There is long standing debate regarding the best place for services targeting problematic substance use. Specialist alcohol and drug services have poor visibility,23 and patients rely on word of mouth, including peer networks,24 to identify services. In reality, even when patients are engaged with specialist alcohol and drug services they will need access to primary healthcare for other medical concerns and ongoing care.

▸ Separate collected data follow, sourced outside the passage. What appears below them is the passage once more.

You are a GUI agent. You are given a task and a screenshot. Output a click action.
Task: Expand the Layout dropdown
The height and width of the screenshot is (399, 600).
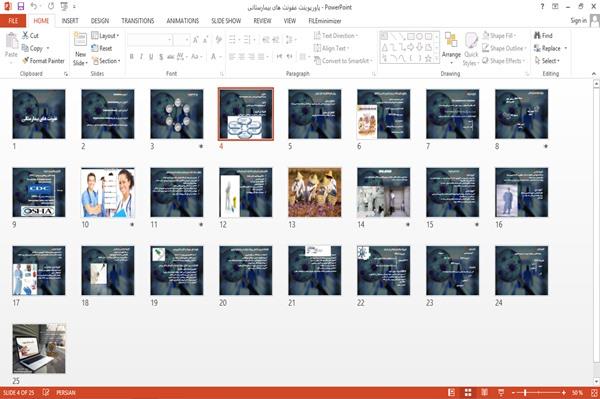tap(105, 36)
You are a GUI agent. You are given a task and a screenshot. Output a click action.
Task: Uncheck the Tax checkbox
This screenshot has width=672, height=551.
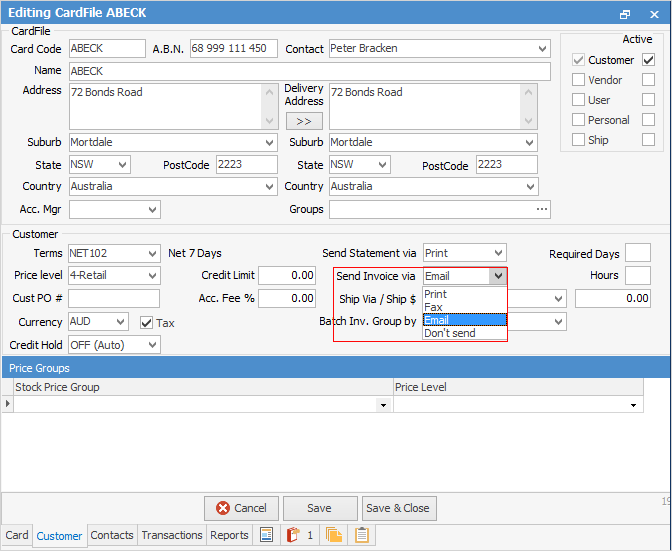tap(146, 323)
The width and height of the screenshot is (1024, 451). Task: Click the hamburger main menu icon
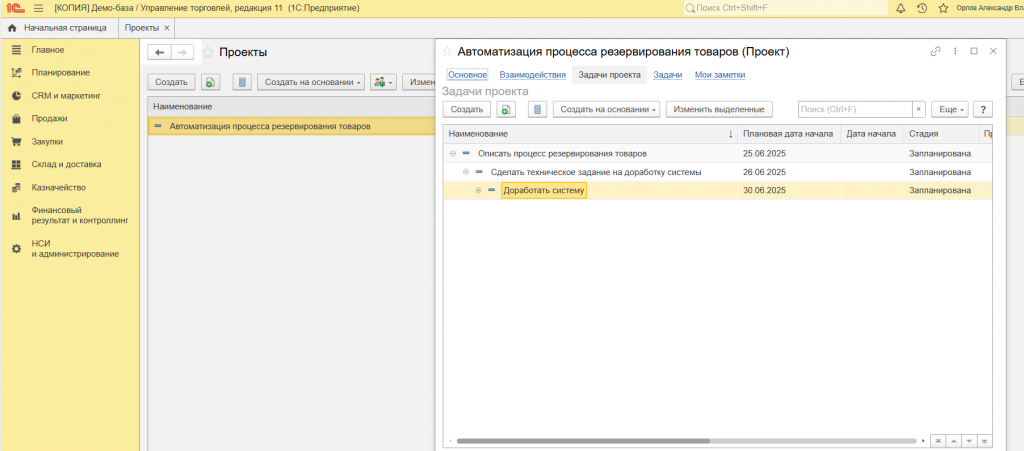[x=38, y=8]
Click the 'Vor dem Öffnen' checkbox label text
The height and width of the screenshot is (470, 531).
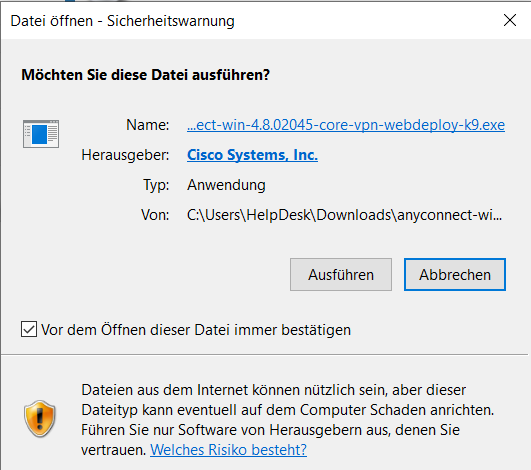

Integrated and coordinated models that operate across primary health and specialist alcohol and drug services are important. These models reduce practical barriers by simplifying referral pathways between services and improving organisational efficiencies and patient outcomes.25–27 As with other areas of health, staff familiarity with patients receiving alcohol and drug care reduces feelings of stigmatisation, fear and avoidance.28

Some groups benefit particularly from the provision of specialist services within primary care settings. Providing substance abuse or mental health clinics in the same location as primary healthcare for patients aged 65 years or more brings maximum benefit in terms of patient engagement and retention. The distance between facilities is a key factor: as the distance between the primary care centre and specialist clinic increases (eg. same building, same health campus, separate facility but within a few kilometres), engagement decreases.26

There is also evidence supporting the provision of opiate pharmacotherapy within primary healthcare. Patients have increased access to other health services, including preventive care, and there is scope to develop appropriate management regimens for patients with chronic pain. In addition, receiving opiate pharmacotherapy treatment from a primary healthcare service may assist in reducing the isolation patients feel when attending specialist programs.29

Another approach to integrated care involves specialist outreach clinics. These clinics can operate in different ways: they may occur at the primary care facility, involve a consultation and liaison model, or include a specialist as the practitioner first encountered by the patient. Gruen et al27 examined research on outreach clinics providing simple consultations or input as part of a multifaceted intervention, compared with usual care. The clinics performed better than usual care in relation to service delivery and patient outcomes. Patient access and satisfaction improved and service costs were reduced. The quality of treatment was better, as were health outcomes.27

When patients have co-occurring conditions or advanced substance use problems, collaborative care may be best. This approach draws from the chronic disease management model and involves a team of health professionals with specific areas of expertise.30 Teams may operate from the primary healthcare clinic and extend to specialist facilities, particularly for interventions such as withdrawal, counselling or pharmacotherapy review. The shared expertise and information available to the team means a comprehensive, tailored response is possible.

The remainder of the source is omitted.